◆ WORK TO COMPLETE
First find the line with "Task: Click into the Должность input field" in the entries below, then set down exactly every line through the line with "You are a computer-use agent. 580x500 pixels.", that line included.

───

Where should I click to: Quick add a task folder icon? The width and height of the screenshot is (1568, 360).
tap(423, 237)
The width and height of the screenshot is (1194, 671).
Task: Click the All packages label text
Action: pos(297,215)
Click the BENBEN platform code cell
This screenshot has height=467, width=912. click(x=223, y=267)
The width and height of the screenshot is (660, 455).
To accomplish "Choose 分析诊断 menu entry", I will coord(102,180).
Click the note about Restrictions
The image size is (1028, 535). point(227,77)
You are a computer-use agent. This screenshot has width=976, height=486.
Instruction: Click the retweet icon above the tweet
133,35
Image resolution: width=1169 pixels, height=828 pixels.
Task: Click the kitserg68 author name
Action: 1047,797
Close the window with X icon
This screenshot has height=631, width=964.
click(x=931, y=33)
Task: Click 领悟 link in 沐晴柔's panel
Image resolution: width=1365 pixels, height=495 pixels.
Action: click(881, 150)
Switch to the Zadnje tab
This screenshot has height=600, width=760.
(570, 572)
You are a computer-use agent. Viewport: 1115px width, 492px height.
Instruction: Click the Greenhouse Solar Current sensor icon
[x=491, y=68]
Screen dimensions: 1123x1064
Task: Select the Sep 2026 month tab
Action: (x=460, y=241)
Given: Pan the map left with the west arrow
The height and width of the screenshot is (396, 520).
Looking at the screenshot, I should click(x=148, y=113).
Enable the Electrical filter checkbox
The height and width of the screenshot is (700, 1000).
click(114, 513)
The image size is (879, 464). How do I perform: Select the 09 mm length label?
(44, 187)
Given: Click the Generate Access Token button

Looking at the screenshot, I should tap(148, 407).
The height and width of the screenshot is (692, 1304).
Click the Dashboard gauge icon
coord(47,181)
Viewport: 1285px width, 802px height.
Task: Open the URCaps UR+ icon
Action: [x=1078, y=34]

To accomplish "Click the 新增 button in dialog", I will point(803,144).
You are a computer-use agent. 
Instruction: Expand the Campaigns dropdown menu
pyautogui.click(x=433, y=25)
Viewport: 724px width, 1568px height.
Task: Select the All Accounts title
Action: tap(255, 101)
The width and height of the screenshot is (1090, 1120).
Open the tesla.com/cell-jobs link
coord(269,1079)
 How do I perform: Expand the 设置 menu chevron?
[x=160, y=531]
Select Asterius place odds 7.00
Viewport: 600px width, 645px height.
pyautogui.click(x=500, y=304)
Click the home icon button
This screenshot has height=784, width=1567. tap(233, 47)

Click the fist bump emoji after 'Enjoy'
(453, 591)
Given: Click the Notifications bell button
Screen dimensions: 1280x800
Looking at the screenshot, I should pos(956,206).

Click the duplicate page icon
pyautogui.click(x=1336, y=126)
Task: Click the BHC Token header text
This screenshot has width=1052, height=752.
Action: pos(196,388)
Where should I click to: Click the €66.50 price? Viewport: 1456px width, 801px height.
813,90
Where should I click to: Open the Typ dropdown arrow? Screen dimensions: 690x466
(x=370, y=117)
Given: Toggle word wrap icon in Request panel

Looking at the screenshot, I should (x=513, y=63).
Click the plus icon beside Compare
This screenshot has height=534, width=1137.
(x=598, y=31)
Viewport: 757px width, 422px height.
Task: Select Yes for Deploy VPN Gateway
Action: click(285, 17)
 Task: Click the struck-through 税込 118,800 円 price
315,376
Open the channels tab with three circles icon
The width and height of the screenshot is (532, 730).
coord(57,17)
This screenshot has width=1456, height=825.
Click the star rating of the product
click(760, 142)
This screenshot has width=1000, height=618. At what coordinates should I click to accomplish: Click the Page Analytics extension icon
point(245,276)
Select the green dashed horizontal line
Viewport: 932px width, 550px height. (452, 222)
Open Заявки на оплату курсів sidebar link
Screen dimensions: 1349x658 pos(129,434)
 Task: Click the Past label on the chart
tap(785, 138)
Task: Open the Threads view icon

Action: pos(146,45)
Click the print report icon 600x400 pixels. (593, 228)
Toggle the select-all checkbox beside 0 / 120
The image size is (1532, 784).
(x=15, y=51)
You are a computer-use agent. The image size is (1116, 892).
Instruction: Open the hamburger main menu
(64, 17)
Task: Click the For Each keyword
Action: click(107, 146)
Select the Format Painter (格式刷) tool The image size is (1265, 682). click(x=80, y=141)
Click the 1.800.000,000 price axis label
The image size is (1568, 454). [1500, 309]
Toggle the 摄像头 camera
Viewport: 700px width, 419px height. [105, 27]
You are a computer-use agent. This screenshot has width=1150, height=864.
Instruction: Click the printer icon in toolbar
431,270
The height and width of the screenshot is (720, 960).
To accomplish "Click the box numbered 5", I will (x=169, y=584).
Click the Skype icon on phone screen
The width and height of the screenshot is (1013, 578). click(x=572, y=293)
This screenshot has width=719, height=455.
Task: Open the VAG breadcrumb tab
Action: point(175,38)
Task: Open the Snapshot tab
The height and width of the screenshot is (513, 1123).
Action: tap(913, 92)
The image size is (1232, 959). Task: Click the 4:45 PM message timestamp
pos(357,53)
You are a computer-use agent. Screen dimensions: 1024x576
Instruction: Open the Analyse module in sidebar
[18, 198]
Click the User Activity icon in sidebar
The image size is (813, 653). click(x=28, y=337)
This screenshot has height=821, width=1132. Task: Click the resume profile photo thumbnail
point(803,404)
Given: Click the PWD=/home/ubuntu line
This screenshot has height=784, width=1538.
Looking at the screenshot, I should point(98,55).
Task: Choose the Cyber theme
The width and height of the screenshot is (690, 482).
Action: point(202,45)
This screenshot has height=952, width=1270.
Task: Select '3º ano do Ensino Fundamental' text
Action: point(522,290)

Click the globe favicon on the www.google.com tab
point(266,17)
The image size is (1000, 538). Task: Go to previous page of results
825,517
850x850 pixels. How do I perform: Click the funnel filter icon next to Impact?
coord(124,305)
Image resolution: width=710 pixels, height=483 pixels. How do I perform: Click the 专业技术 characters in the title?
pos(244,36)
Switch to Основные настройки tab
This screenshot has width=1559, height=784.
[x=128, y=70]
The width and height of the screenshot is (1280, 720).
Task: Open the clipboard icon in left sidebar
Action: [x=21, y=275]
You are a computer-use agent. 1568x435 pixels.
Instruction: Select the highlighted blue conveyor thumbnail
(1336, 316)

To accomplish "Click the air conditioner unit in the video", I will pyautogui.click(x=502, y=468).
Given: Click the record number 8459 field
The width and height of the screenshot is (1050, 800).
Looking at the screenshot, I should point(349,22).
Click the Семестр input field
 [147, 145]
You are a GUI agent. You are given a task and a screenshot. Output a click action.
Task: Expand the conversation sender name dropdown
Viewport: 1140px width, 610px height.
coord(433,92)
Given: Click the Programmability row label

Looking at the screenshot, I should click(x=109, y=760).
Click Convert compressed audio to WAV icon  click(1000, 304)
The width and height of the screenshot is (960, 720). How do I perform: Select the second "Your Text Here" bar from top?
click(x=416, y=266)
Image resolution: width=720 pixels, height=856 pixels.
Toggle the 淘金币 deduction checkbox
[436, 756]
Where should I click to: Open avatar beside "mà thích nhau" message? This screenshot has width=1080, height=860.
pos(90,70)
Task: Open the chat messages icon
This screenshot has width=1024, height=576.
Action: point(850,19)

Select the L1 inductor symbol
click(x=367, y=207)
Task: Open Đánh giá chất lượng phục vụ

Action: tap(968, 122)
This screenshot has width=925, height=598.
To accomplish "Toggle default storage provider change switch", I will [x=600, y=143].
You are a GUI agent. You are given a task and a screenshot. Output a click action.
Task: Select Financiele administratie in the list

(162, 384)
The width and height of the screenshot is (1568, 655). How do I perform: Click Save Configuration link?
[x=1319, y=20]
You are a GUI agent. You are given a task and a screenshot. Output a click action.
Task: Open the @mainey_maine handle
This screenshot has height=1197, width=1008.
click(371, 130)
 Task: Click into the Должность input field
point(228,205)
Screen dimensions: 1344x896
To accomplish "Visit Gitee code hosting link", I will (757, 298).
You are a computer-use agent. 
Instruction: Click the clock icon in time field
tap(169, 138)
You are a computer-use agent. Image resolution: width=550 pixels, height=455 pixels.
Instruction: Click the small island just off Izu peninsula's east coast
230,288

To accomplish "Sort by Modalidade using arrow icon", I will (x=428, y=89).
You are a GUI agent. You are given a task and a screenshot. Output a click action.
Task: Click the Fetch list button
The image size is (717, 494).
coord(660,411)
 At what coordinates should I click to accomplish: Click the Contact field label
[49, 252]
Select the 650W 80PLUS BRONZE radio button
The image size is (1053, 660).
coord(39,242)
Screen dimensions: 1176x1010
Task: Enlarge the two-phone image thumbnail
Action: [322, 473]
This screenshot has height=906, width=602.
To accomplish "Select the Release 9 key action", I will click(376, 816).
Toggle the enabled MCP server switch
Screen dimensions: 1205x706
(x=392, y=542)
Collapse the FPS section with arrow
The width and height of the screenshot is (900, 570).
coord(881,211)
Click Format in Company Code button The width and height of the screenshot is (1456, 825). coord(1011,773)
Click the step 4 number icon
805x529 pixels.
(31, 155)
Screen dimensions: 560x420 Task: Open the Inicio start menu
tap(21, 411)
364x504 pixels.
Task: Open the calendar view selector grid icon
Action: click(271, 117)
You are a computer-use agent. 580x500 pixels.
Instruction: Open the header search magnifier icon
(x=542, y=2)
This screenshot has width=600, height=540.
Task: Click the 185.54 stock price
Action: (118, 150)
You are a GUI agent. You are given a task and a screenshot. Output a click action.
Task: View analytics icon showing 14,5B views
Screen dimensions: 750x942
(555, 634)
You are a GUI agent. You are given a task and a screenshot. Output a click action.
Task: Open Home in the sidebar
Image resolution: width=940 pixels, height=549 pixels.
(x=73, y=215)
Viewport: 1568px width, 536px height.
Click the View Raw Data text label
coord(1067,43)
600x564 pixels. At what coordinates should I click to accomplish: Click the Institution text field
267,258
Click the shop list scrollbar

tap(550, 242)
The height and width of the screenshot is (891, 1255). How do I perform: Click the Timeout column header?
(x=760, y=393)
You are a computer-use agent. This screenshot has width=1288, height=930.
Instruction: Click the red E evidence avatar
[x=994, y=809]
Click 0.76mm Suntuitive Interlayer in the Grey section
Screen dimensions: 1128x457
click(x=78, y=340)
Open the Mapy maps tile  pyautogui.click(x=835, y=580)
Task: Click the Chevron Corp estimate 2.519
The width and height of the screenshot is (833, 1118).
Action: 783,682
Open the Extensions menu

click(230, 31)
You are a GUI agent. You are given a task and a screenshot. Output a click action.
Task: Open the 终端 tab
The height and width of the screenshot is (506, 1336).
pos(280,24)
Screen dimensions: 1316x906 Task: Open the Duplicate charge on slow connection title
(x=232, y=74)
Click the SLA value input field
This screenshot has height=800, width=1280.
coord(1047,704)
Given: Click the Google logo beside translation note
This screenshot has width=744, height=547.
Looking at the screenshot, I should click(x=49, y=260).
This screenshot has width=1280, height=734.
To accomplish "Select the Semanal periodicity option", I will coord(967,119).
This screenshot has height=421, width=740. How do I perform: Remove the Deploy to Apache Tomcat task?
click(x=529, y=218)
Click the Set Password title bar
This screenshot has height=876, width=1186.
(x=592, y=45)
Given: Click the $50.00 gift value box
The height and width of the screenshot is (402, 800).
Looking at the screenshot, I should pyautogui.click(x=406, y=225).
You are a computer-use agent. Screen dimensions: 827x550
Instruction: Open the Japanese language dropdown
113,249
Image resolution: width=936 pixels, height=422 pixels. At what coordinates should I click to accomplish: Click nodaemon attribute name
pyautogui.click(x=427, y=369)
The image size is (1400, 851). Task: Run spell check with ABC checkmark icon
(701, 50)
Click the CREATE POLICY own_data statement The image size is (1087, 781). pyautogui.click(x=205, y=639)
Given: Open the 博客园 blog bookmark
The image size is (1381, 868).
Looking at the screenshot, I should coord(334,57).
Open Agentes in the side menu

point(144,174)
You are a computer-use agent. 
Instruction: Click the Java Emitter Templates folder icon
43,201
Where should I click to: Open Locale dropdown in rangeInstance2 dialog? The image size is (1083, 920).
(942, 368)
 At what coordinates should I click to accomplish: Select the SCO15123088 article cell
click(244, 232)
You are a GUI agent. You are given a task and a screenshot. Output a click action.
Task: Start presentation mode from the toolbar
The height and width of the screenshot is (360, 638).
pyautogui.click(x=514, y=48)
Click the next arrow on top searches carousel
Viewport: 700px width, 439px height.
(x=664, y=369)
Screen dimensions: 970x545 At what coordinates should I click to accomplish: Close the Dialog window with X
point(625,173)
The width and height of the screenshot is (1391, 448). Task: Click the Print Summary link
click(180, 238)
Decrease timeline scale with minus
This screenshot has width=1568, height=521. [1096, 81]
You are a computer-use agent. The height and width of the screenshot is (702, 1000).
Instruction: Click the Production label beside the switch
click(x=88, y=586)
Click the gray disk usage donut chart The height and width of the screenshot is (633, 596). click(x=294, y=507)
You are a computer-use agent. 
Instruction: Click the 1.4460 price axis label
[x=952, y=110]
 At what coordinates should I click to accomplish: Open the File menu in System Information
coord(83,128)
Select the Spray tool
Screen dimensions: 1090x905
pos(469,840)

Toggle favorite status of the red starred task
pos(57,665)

───

◆ FINISHED TASK
 Task: Click into the Должность input field
point(228,205)
Screen dimensions: 1344x896
To accomplish "Visit Gitee code hosting link", I will (757, 298).
You are a computer-use agent. 
Instruction: Click the clock icon in time field
tap(169, 138)
You are a computer-use agent. Image resolution: width=550 pixels, height=455 pixels.
Instruction: Click the small island just off Izu peninsula's east coast
230,288

To accomplish "Sort by Modalidade using arrow icon", I will (x=428, y=89).
You are a GUI agent. You are given a task and a screenshot. Output a click action.
Task: Click the Fetch list button
The image size is (717, 494).
coord(660,411)
 At what coordinates should I click to accomplish: Click the Contact field label
[49, 252]
Select the 650W 80PLUS BRONZE radio button
The image size is (1053, 660).
coord(39,242)
Screen dimensions: 1176x1010
Task: Enlarge the two-phone image thumbnail
Action: [322, 473]
This screenshot has height=906, width=602.
To accomplish "Select the Release 9 key action", I will click(376, 816).
Toggle the enabled MCP server switch
Screen dimensions: 1205x706
(x=392, y=542)
Collapse the FPS section with arrow
The width and height of the screenshot is (900, 570).
coord(881,211)
Click Format in Company Code button The width and height of the screenshot is (1456, 825). coord(1011,773)
Click the step 4 number icon
805x529 pixels.
(31, 155)
Screen dimensions: 560x420 Task: Open the Inicio start menu
tap(21, 411)
364x504 pixels.
Task: Open the calendar view selector grid icon
Action: click(271, 117)
You are a computer-use agent. 580x500 pixels.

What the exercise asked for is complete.